The Bit-Security of the Wickr Protocol
Generally, in any application making use of several cryptographic primitives the final product is only going be as secure as its weakest link. For example, if we want to derive encryption keys for a block cipher that has 256-bit security then it makes sense to use a KDF and key agreement protocol with the same bit security. Otherwise, the bit security of the block cipher is undermined simply by attacking the key derivation process.
The Wickr protocol targets 256-bit security (for both on and off-line attacks). This choice is primarily motivated by the goal of long term security. As the protocol is used to communicate over public networks it is necessary to assume that an adversary can record traffic today and store it for later analysis, possibly years down the line. Thus, it is crucial to make the Wickr protocol as future proof as possible.
For starters, this means that the target bit security of the protocol should ensure that no attacker can muster the necessary resources to breaking security with any existing techniques in the foreseeable future (despite the progression of Moore’s law and similar trends). However, it also means that the target bit-security should hedge against improvements in cryptographic attacks on the underlying primitives.

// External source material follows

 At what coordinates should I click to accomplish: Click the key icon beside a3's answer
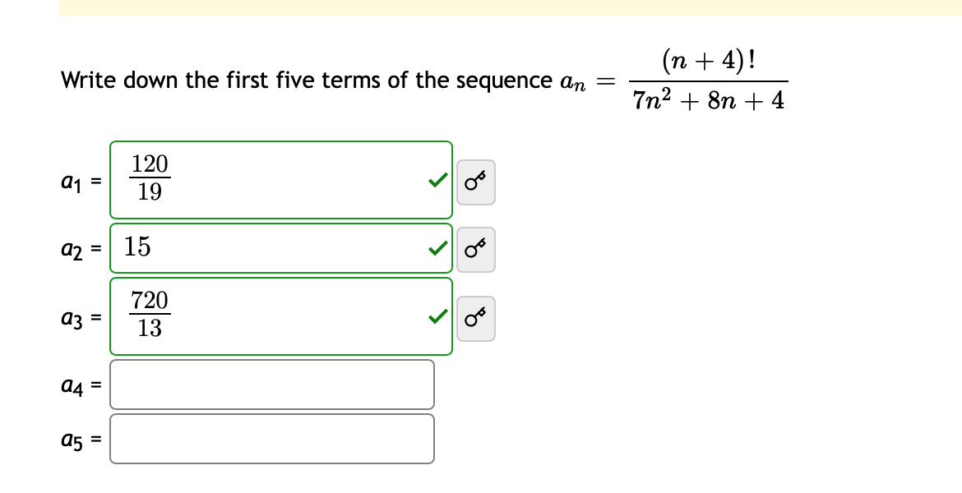477,319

While it is rare for primitives as well-studied as those used by Wickr to suffer unexpected catastrophic breaks at such a late stage in their development, smaller, more incremental attacks can, by no means be ruled out. So, to ensure 256-bits of security the Wickr protocol makes use of the following primitives:
- Signatures and key agreement using ECDSA and ECDH on Curve P-521
- Key derivation using HKDF-SHA256
- Encryption using AES256-GCM (used for privacy of messages. Integrity is ensured using ECDSA.)